Wilson and Boykin, Regents' Professors of chemistry, are on the trail of better understanding the mechanisms of the organism, Trypanosoma brucei, called a trypanosome, which causes African sleeping sickness - a fatal disease borne by the tsetse fly - which should in turn lead to better compounds for targeting the disease.
The microorganism is sheathed in a complex surface containing sugary proteins called glycoproteins. The antibodies of the human immune system can recognize the disease by its proteins, but the trypanosome can change the proteins on the surface, causing the immune system to need to create a new antibody to attack the trypanosome.
"You'll die before you can make a thousand different antibodies," Wilson said. "In the meantime, the tsetse flies continue to bite, filling them with the trypanosome and further spreading the disease."
Wilson and Boykin are working on drug compounds that target the genetic code of the trypanosome, altering the structure of the DNA and killing the organism.

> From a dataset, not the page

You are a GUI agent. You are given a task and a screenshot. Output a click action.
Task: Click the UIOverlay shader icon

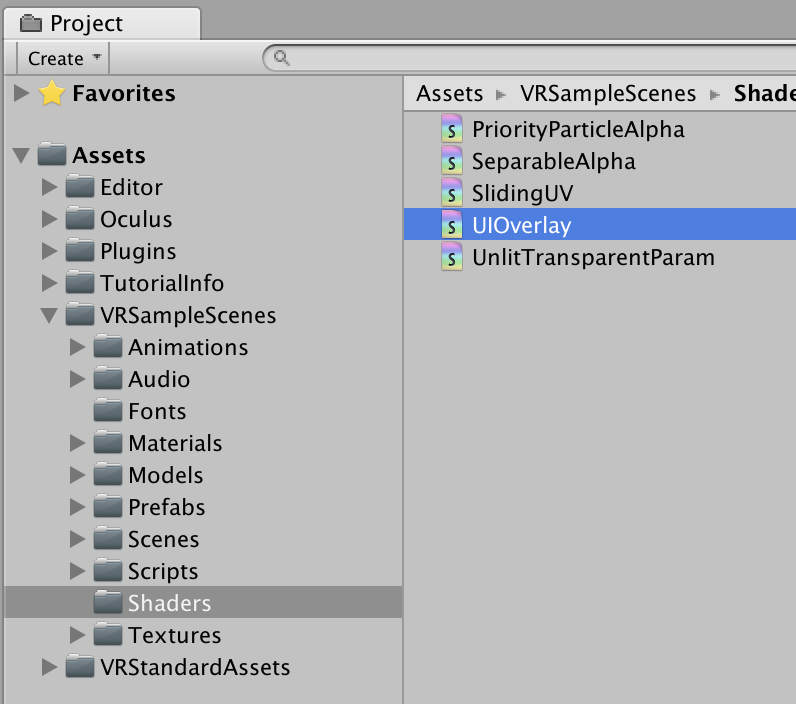[452, 225]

The current treatments for African sleeping sickness have not changed in structure since the early 20th century, and some contain toxic arsenic.
"The goal is to deliver safer drugs in smaller doses that are more selective in targeting the kinetoplast of the trypanosome,"Wilson said.
One way to reduce the toxicity might be to use a very specific molecule that could cause the needed distortions to tear apart the kinetoplast, he said.
"This means that you could use a much smaller dose to have an effect on the trypanosome," Wilson said, "and immediately, toxicity problems will become less, thus making it a more effective compound."
A few years ago, the latest compound developed from the Wilson and Boykin laboratories, pafuramidine, was used in trials to help treat people living in the Republic of the Congo who had African sleeping sickness. However, the drug failed during the phase III trials - the last phase of drug testing - as mandated by the U.S. Food and Drug Administration due to toxicity levels.
"It's probably possible to reformulate the compound and get it approved, but we think that we've already got better compounds," Wilson said. "We're moving into the second generation of compounds."
Fundamentals learned from the research may also have other applications in other diseases, Wilson said.
Wilson and Boykin's research is also supported by the Bill and Melinda Gates Foundation.